HYPNOSIS FOR STRESS MANAGEMENT - STATS & RESEARCH Many studies have found hypnotherapy and self-hypnosis to be a fast, cost-effective, non-addictive and safe alternative to medication for the treatment of anxiety- and stress-related conditions. For instance, according to Donald Robertson's article (Hypnosis Research & Evidence, 2004), “in a research study involving over 100 patients suffering from stress-related conditions it was found that 75% felt their symptoms were improving after 12 weeks of self-hypnosis practice, within one year 72% of the group reported complete remission of their symptoms as a result of the self-hypnosis (Maher-Loughnan, G.P. 1980, “Hypnosis: Clinical application of hypnosis in medicine', British Journal of Hospital Medicine, 23: 447-55).”

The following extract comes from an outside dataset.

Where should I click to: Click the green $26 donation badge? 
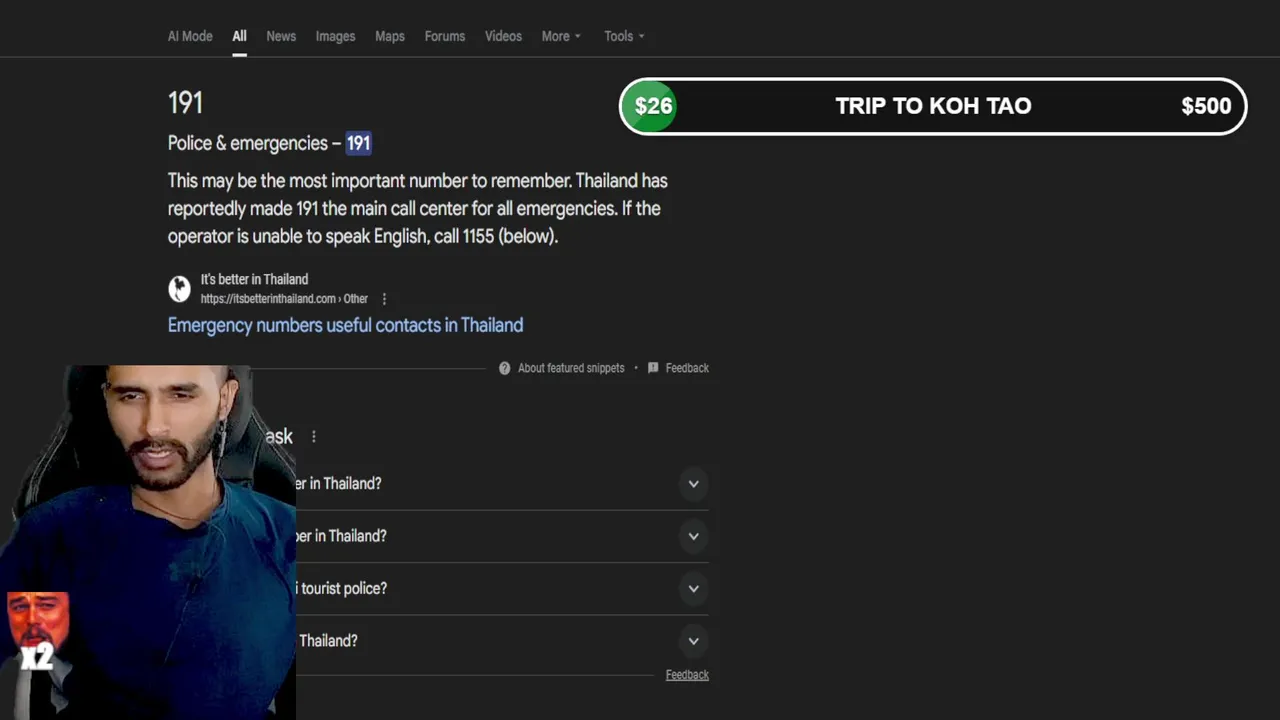[x=653, y=106]
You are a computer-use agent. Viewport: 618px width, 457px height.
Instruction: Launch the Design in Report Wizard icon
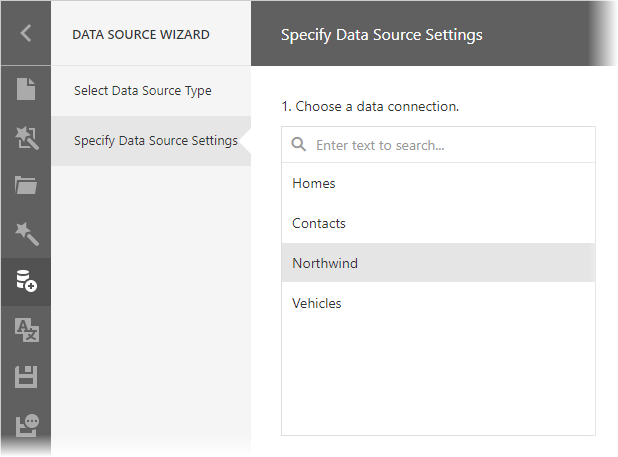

Stanford Health Care acknowledges hypnosis as a viable treatment for several conditions, including stress and anxiety; so does the Mayo Clinic.
OTHER AVAILABLE STUDIES: - “Kuttner (1988) found that a Hypnotic approach emphasizing storytelling and imagery was significantly more effective than behavioral techniques or standard medical practice in alleviating distress during bone marrow aspirations in young children with leukemia.”
- “Hypertensive subjects were found to have characteristic patterns of increased cerebral blood flow that were most marked in the left hemisphere. During Hypnosis, they could reduce cerebral blood flow more dramatically than could normotensive controls. The changes noted in this research by Galeazzi (1982) were associated with decreases in vascular resistance and diastolic blood pressure in the rest of the body.”
- “Friedman and Taub (1977, 1978) reported the results of a trial comparing Hypnosis with biofeedback or a combination of both in essential hypertension. At the end of four weeks of treatment, all groups showed a significant reduction in blood pressure. But at six-month follow-up only the patients receiving Hypnosis had maintained the reduction.”
- “Generally speaking, literature review supports the value of Hypnosis in analgesia and stress reduction in a number of disorders, whether following the dissociative formulation (Miller, 1986) or a social psychology approach (Noland, 1987).”
NOTE: I have found no contraindications of the use of hypnosis for this condition. However, hypnotherapy should not replace care and treatment provided by a medical professional.